MP Wescot-Williams: “St. Maarten/St. Martin’s border closure has taken on an European context and should be elevated to a Kingdom level.”

MP Wescot-Williams: “With the announcement by the Préfecture of Saint Martin of another border closure “in agreement with the Ministry of Overseas France”, dubbed as a “traffic restriction” between the 2 parts of the island, we can no longer pretend that this is  strictly a local matter, left up to the authorities in Marigot and Philipsburg.”

To further exacerbate and move this away from the local authorities is the decision by the Préfecture of St. Martin to exempt certain categories of travelers arriving via Princess Juliana International Airport, with specific reference to those persons from “Shengen” countries.

The question therefore arises whether these decisions by and on behalf of the French State can be made or enforced without a discussion on a so-called 4-party level, between the Dutch Kingdom, the French State and both local authorities.

The decisions taken thus far regarding border closures on St. Martin are too one-sided, even if one  wishes to consider the reasons given for these unilateral decisions.

While discussions are going on regarding the (over)reach of the Dutch Kingdom -via assistance from the government of the Netherlands- into the autonomous affairs of the Caribbean countries, the matter of our borders and by extension any restrictions are clearly a matter of the Dutch Kingdom!

That one part of St.

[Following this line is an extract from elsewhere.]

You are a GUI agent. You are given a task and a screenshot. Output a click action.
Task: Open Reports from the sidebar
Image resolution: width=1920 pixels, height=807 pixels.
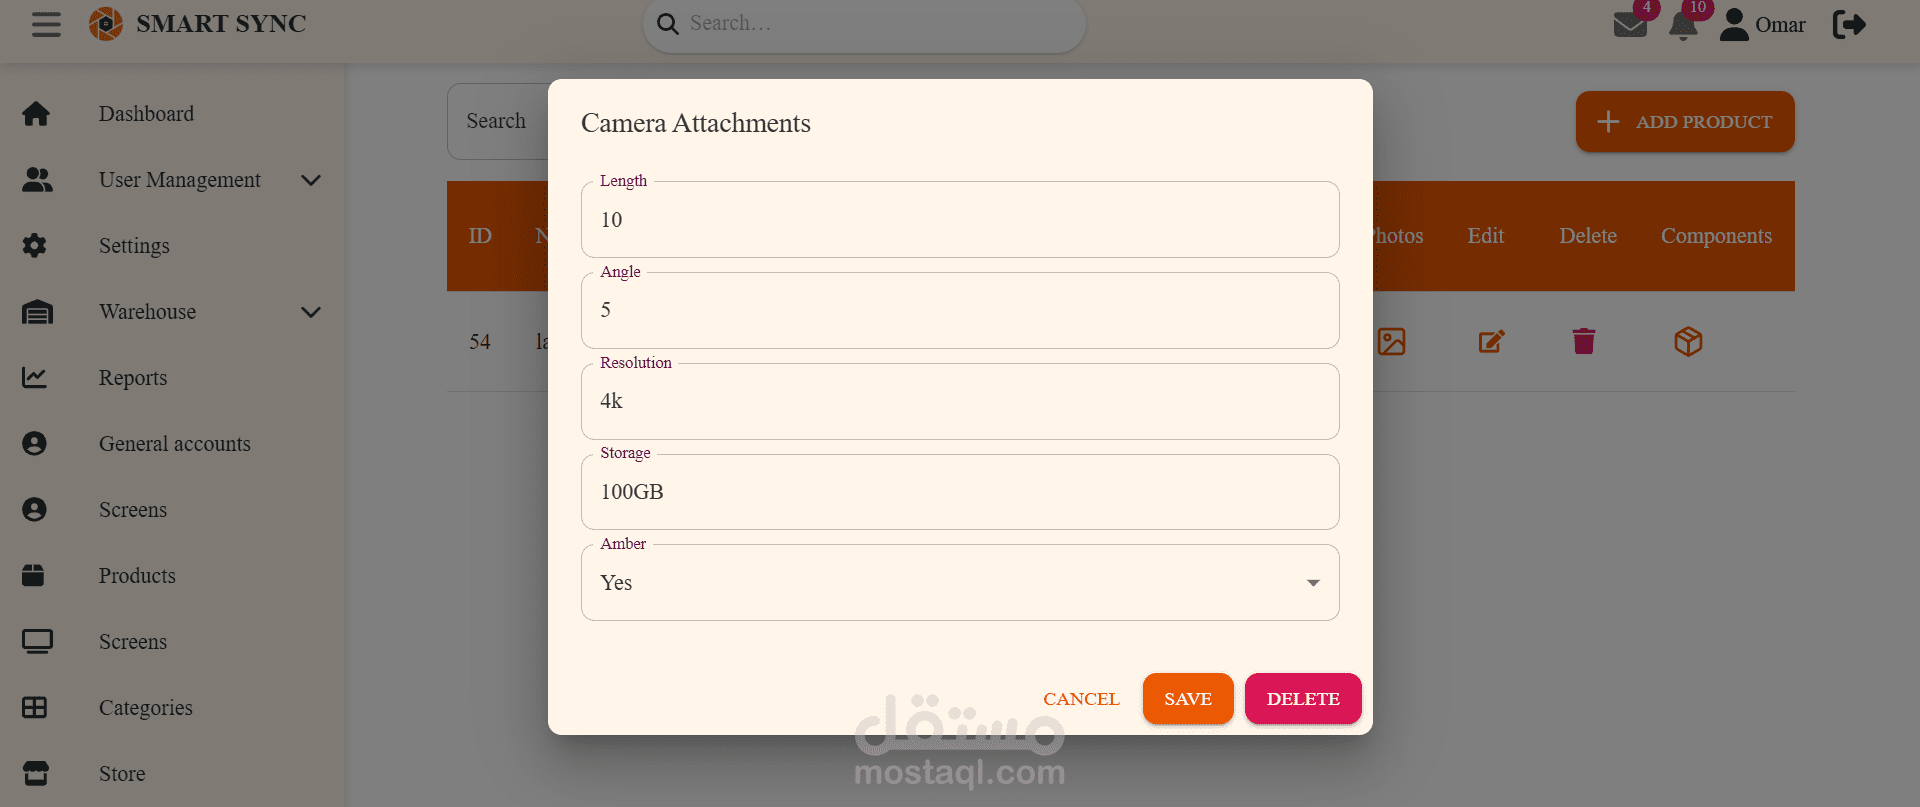point(133,378)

Martin can unilaterally restrict travel on our island is a frightening thought.

Today it is Corona-related. And tomorrow?

This is not about who is right or wrong. This is about taking decisions in the interest of the population of both sides at all times and it is  about coming to consensus with respect for the other and the St. Martin people in general.

By this move of the Préfecture of St. Martin and the observation by the Préfecture that “the health of the population is the only argument that guides our decisions”, the Préfecture is implicitly suggesting that our Council of Ministers is not doing the same for our population. If that was the case, decisions  with regard to the border because of the health of the nation would be joint decisions at all times.

Several months ago, the Minister of Foreign Affairs, Stef Blok, responded to Second Chamber member Ronald van Raak regarding the border dispute at Oyster Pond and the Captain Oliver’s saga. Minister Blok in his answers observed that the Treaty of Concordia does not address precise border demarcations on St. Martin. Again implicitly therefore the point of departure for the Kingdom government is the Treaty of Concordia. Border negotiations are taking place on a Kingdom level and the Oyster Pond border is only one part of these discussions.

Given the “new normal” due to the Covid-19 pandemic, it is high time that the matter of borders and border closures on St. Martin be regulated at the highest level.

If this closure has to take place by whichever side, at least the people of St. Martin can rest assured that it is not one-sided and their interests are paramount in any decision regarding restrictions of movement on this 37-square miles island.